そしていつまでも早く打つ己の心臓の音に耳を傾けた。
まだ若い講師の熱弁とも言える講義を聴きながら板書された文字をノートに書いていく。
黒板を見てノートを見る前に何度、彼を盗み見ただろうか。
自分でも呆れてしまう。
ーー彼はゆづじゃないんだぞ
初恋は今でも彼を甘く束縛し続け
毎夜城野が眠りにつく前に思いを馳せるのは
「由貴 ちゃん」と自分を呼んだ少年だった。
城野が何度目かに視線をやった時
彼の頭は微かに前後に揺れいていた。
ーー寝てる?
それを確認したくて城野は自分の席から身を乗り出したり身体を傾けてみたりしたが彼の閉じた瞳を見ることは叶わなかった。
「くそっ」
自分以外の誰かが彼の寝顔を見るかもしれない。たったそれだけのことが許せなかった。焦燥と腹立しさで城野は、今すぐにでも彼を揺さぶり起こしたくなった。しかし、それと同時に誰からも邪魔されることのないよう彼の眠る空間を守ってやりたいとも思うのであった。
その相反する想いは、ゆづると初めて会った時の感情と同じもので、そのことが城野を頼りなく不安でけれど大切なものをやっと見つけたような、やるせなく切ない気持ちにさせたのだった。

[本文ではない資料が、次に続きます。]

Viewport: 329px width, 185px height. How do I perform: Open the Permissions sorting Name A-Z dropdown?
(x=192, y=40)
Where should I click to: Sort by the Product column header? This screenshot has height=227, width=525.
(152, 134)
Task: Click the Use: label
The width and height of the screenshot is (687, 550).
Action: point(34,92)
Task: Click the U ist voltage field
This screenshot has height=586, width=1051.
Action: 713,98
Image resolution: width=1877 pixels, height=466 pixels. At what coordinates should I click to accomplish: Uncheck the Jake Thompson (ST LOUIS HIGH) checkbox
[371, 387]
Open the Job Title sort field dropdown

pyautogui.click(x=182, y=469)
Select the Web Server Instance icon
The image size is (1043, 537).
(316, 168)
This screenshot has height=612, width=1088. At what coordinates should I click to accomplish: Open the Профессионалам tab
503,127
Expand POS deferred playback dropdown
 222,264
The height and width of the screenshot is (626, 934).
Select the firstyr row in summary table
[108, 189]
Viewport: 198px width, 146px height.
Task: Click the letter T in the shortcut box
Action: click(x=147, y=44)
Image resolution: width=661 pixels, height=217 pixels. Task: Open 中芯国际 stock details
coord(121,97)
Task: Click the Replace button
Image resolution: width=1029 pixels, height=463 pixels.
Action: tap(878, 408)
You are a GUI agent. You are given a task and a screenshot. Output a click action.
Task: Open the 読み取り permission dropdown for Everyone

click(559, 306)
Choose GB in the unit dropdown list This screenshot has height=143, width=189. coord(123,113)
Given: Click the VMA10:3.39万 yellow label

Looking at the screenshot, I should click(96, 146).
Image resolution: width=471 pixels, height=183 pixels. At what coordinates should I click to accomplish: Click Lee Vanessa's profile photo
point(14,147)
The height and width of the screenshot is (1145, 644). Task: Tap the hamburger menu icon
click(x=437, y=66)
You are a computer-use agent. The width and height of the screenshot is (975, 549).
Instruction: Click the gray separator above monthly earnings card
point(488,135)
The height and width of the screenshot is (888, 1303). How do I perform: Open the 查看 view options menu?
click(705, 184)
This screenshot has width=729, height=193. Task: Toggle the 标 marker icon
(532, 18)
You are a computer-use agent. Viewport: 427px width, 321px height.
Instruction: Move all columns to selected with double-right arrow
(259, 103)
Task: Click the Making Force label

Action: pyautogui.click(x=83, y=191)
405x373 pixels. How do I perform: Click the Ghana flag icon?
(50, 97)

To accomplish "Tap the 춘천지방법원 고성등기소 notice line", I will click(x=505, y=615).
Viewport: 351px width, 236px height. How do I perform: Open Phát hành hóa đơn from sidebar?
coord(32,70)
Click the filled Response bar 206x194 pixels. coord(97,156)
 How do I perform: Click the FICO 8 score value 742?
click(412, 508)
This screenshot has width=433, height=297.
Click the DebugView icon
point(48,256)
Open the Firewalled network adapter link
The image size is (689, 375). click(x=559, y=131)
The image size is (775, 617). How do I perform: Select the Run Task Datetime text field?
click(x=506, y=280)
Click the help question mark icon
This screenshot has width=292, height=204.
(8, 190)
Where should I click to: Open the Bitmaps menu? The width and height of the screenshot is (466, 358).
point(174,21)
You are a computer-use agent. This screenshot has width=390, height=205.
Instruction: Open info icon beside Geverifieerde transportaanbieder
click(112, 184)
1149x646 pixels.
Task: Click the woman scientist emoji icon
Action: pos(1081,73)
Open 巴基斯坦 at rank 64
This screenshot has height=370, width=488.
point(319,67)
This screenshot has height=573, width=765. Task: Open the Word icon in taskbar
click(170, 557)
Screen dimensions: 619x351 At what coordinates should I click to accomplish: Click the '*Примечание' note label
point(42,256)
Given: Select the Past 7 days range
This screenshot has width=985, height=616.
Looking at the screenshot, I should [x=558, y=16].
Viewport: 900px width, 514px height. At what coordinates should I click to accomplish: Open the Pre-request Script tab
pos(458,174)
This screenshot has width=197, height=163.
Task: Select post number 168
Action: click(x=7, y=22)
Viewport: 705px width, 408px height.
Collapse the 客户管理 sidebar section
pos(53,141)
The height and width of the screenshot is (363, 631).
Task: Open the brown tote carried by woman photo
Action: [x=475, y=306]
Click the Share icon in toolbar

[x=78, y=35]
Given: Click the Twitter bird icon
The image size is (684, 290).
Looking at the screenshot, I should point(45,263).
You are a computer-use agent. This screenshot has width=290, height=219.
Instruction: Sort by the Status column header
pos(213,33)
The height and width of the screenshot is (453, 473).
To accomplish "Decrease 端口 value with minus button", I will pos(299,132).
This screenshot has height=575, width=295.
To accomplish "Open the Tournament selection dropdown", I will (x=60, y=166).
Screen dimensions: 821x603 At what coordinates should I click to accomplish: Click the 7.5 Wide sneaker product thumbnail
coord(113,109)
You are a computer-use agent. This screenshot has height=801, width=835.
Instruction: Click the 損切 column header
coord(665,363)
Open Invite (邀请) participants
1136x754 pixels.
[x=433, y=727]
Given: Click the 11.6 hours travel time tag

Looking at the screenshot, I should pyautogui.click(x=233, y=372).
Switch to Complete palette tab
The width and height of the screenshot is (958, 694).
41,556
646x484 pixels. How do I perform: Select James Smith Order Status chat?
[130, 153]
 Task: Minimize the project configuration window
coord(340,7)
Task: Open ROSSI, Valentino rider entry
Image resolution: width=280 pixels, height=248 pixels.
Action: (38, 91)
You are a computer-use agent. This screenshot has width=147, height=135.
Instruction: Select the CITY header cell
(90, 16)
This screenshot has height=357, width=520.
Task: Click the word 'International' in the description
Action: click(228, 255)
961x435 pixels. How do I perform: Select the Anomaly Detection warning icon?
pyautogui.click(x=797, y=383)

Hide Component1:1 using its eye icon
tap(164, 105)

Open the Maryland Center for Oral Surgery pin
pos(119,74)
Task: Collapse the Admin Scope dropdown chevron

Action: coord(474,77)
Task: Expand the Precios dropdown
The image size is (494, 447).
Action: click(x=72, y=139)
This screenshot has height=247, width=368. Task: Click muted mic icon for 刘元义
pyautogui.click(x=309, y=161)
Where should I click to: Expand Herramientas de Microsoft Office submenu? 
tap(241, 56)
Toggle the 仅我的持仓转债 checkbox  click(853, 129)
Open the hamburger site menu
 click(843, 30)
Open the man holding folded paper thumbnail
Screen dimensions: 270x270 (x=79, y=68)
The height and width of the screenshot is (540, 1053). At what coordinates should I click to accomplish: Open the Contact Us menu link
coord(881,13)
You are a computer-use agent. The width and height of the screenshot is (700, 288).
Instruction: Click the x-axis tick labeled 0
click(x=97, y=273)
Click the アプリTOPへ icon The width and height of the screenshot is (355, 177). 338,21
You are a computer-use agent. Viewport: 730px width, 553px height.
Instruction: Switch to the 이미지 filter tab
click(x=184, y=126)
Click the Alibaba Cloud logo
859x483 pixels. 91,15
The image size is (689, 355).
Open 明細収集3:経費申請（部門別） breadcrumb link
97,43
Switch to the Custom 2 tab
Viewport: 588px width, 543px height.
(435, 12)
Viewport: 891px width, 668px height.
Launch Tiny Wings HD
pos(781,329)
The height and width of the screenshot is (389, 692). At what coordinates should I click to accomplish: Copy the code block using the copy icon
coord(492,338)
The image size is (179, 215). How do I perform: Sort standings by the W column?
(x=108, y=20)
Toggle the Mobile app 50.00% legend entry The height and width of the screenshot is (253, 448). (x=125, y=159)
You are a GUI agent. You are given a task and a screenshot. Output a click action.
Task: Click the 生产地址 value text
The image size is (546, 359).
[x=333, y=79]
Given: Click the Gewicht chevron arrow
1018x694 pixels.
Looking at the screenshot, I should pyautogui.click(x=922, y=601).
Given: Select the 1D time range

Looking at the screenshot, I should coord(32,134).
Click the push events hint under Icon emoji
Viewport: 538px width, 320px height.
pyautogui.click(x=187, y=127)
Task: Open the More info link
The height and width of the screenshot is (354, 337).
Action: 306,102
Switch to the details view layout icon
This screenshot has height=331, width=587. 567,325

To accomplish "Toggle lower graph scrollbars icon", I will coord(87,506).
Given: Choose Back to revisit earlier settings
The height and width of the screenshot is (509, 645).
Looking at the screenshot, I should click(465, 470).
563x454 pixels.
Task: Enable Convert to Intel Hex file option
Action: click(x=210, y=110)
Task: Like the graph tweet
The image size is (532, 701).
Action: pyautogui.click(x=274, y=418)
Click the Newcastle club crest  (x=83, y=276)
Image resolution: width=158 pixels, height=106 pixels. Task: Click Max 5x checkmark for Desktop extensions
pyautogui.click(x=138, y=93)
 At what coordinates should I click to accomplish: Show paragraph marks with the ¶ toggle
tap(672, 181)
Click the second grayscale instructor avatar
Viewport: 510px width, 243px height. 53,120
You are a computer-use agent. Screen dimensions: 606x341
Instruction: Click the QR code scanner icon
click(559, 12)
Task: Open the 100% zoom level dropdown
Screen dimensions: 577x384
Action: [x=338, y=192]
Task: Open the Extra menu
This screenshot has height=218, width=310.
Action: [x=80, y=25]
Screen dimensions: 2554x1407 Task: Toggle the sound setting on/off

やがて講義は終わり、当然声などかけられる訳もなく彼の真っ直ぐな背中を見送った城野は、さっきまで彼が座っていた席まで行くと、そこに腰掛けて彼が見ていただろう景色を眺めた。
「何やってんだろオレ。バカじゃん」
それでもそんな自分を城野は嫌いじゃないと思った。